The new framework effectively bans enterprises controlled by foreign governments from taking control of more businesses in Canada's oil sands, but it is not yet known how it will affect other takeovers and alliances.
Encana does not cede control of its Duvernay assets in the joint venture and the deal includes no oil sands.
Government officials were not immediately available for comment on which approvals might be necessary.
CLOSING THE LOOP
Encana and PetroChina tried to set up a C$5.4 billion joint venture on British Columbia gas assets in 2011, but the deal fell through over reported disagreements about asset value and development pace.
"The difference here is that the money's actually in the bank now. It happened this morning," Encana spokesman Jay Averill said. "It's an opportunity to close the loop on that one."

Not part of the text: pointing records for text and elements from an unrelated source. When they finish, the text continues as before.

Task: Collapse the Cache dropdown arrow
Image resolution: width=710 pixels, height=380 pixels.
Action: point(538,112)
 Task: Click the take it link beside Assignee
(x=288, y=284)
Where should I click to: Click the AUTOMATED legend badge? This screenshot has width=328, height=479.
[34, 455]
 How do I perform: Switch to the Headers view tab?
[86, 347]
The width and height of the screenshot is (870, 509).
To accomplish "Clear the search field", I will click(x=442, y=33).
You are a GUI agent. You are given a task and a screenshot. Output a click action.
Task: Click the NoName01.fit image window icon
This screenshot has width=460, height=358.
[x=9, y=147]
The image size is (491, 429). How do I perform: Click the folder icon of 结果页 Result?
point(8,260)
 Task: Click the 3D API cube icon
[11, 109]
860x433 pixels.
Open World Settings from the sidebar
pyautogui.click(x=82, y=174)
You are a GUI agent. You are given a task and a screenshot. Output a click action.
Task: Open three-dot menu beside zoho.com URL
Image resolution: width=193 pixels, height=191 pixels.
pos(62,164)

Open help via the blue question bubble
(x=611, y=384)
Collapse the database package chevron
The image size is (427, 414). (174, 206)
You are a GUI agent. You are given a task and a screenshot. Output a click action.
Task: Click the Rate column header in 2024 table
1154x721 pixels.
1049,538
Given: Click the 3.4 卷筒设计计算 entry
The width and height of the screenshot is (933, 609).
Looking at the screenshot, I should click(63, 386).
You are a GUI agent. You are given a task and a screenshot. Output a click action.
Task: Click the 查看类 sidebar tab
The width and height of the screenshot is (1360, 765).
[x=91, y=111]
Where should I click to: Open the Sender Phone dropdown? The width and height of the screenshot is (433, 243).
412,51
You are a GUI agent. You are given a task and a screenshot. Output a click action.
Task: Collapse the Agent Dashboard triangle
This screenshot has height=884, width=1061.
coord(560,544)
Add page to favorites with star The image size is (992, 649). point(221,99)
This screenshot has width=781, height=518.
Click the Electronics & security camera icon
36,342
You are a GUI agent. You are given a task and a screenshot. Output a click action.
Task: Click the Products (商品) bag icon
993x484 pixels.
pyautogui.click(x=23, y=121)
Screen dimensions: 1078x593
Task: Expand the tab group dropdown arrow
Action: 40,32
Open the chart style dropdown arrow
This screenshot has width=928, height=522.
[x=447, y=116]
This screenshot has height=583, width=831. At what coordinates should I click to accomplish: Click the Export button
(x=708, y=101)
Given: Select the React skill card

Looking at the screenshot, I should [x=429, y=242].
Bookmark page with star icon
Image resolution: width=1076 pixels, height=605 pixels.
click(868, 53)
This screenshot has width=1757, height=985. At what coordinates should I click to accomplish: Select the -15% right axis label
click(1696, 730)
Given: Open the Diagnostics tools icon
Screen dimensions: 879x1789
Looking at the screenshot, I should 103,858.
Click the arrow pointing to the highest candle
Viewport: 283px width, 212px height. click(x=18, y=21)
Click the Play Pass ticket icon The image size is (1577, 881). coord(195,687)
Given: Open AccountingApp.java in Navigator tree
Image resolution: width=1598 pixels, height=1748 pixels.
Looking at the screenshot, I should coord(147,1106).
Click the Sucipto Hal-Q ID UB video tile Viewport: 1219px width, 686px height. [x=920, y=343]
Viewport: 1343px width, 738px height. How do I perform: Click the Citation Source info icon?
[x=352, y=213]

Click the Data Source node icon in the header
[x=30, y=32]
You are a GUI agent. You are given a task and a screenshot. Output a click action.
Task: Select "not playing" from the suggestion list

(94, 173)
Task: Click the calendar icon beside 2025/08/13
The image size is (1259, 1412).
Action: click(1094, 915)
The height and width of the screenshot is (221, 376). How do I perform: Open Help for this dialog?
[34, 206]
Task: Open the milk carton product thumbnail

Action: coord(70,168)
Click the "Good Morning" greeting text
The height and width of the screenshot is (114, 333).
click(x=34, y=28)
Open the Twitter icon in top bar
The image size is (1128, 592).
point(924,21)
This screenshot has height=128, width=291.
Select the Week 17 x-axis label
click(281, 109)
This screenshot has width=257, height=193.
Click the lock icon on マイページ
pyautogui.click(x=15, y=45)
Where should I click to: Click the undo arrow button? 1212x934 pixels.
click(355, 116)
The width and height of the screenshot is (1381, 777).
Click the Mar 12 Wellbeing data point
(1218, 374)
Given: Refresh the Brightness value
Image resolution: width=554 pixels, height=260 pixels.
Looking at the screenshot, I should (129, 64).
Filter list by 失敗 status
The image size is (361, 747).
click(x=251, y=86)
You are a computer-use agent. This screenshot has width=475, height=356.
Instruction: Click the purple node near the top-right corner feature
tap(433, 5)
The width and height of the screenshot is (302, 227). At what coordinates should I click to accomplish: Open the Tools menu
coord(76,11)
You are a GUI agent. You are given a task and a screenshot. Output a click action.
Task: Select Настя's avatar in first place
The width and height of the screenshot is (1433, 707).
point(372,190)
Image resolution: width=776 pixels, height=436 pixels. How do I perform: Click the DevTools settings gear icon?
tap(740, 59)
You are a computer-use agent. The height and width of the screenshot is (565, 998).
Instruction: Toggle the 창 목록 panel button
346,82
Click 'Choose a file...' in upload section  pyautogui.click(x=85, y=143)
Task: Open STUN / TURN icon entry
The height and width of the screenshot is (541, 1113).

Since then the company has attracted partners to other parts of its business and has sought more for such assets as the Tuscaloosa Marine Shale in Louisiana and Mississippi and Eaglebine Shale in Texas.
Bond rating agency DBRS said the new venture will strengthen Encana's cash position to $3 billion from $2 billion at the end of September, and that it expects proceeds from asset sales will keep funding large portions of the company's capital spending.
Encana has drilled nine wells into its 445,000 acres (180,100 hectares) in lands in the Duvernay, where numerous companies have amassed large land positions through government land sales and takeovers.
In October, Exxon Mobil Corp agreed to spend C$2.6 billion to take over Celtic Exploration Ltd, which has extensive acreage in the region.
A study by the Alberta Energy Resources Conservation Board and Alberta Geological Survey said the Duvernay formation, which extends through much of central Alberta, contains 443 trillion cubic feet of total gas in place, 11.3 billion barrels of natural gas liquids and 61.7 billion barrels of oil, putting it on par with some of the continent's largest shale prospects.